In the Garden

Grow Your Veggies — or Citrus Trees — in Containers

Nothing is better than picking and eating a fresh tomato, pepper, or squash straight from your garden.

But if you don’t have a large space for a vegetable garden, fear not! Grow your delicious veggies in containers.

You only need two things to start your own vegetable containers.

The first is a sunny location: Most vegetables require between six and 10 hours of sunlight to prosper.

The second is a large container with good drainage; it should be at least 20 inches or larger. Large flat-bottom nursery containers — or even a five-gallon bucket with holes drilled in the bottom and sides — will more than suffice.

Here are suggestions for successful container vegetables:

  • Use potting soil with good drainage.
  • Use one container per plant.
  • Give the plants room: Overcrowding stunts growth and reduces air circulation.
  • Ensure there is good air circulation in the container and around plants.
  • Water slowly and early in the morning with a water breaker attachment. Drip irrigation created with quarter-inch tubing circles around each plant in tandem with a hose attachment will also work.
  • Plant your veggies at the appropriate seasonal time from seeds or transplants.
  • Grow vertically, using welded wire cages for support.
  • Use slow-release fertilizers.
  • Keep weeds out of containers.
  • Use only safe insect control measures.

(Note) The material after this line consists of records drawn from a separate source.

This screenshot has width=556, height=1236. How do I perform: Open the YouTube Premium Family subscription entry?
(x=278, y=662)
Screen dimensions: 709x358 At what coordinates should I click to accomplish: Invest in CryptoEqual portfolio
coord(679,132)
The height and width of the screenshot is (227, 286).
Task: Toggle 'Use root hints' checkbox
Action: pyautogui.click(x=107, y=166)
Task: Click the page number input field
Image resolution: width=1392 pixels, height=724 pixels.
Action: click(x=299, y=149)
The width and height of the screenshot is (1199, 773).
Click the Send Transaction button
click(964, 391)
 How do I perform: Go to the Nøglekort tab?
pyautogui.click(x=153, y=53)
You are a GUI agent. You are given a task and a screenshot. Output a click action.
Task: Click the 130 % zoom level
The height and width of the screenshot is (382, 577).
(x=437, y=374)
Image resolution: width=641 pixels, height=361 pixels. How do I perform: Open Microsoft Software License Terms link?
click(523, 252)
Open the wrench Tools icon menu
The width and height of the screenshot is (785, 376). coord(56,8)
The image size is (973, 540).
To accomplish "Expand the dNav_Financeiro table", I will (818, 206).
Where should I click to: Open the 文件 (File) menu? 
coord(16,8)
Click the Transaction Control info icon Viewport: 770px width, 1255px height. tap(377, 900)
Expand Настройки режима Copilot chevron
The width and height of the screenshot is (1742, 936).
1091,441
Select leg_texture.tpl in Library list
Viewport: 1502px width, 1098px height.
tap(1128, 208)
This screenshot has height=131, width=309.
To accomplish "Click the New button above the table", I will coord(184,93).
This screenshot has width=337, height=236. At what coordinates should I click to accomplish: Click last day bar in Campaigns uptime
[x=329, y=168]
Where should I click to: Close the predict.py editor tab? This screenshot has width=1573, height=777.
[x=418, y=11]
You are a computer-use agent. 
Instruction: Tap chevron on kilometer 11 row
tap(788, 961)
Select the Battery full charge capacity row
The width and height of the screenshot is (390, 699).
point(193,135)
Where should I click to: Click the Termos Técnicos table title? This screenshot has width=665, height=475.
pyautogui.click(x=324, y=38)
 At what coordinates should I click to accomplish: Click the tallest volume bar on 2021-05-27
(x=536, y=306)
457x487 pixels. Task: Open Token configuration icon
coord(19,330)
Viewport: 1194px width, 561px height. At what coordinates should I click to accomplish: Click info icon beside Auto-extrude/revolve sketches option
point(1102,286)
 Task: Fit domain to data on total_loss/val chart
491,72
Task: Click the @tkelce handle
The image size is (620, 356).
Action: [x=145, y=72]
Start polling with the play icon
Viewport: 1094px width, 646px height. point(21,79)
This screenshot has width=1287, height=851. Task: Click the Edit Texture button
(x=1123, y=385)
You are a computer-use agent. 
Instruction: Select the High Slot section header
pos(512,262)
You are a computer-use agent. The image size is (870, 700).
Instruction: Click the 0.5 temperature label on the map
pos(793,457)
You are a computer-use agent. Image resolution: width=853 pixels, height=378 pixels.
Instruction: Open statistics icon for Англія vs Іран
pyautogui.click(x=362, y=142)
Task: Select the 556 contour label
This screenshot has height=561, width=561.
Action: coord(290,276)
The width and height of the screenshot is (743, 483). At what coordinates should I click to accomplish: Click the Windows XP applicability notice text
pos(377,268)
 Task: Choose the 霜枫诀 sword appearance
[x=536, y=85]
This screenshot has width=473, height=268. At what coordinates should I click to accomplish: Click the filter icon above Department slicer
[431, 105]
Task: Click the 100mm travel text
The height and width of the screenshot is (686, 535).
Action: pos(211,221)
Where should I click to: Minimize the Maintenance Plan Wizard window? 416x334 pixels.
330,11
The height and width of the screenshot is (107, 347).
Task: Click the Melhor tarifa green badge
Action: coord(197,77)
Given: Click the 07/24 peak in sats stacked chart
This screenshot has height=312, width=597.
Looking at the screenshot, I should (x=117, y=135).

Remember, not all insects are harmful.
  • Harvest and use at the peak of freshness.


Plant only enough veggies to eat fresh; otherwise, be prepared to can or freeze. Four tomato plants will keep you supplied for a long time — as will one or two squash plants, three or four pepper varieties, and so on.

There are vegetables you can still plant this spring and summer, such as beans (all varieties), cucumbers (use a trellis or cage), squash and zucchini (there are wide varieties), watermelons (plant the smaller varieties because these grow fruit faster), cantaloupes, pumpkins, peppers (it is amazing how many varieties there are), eggplant, and okra.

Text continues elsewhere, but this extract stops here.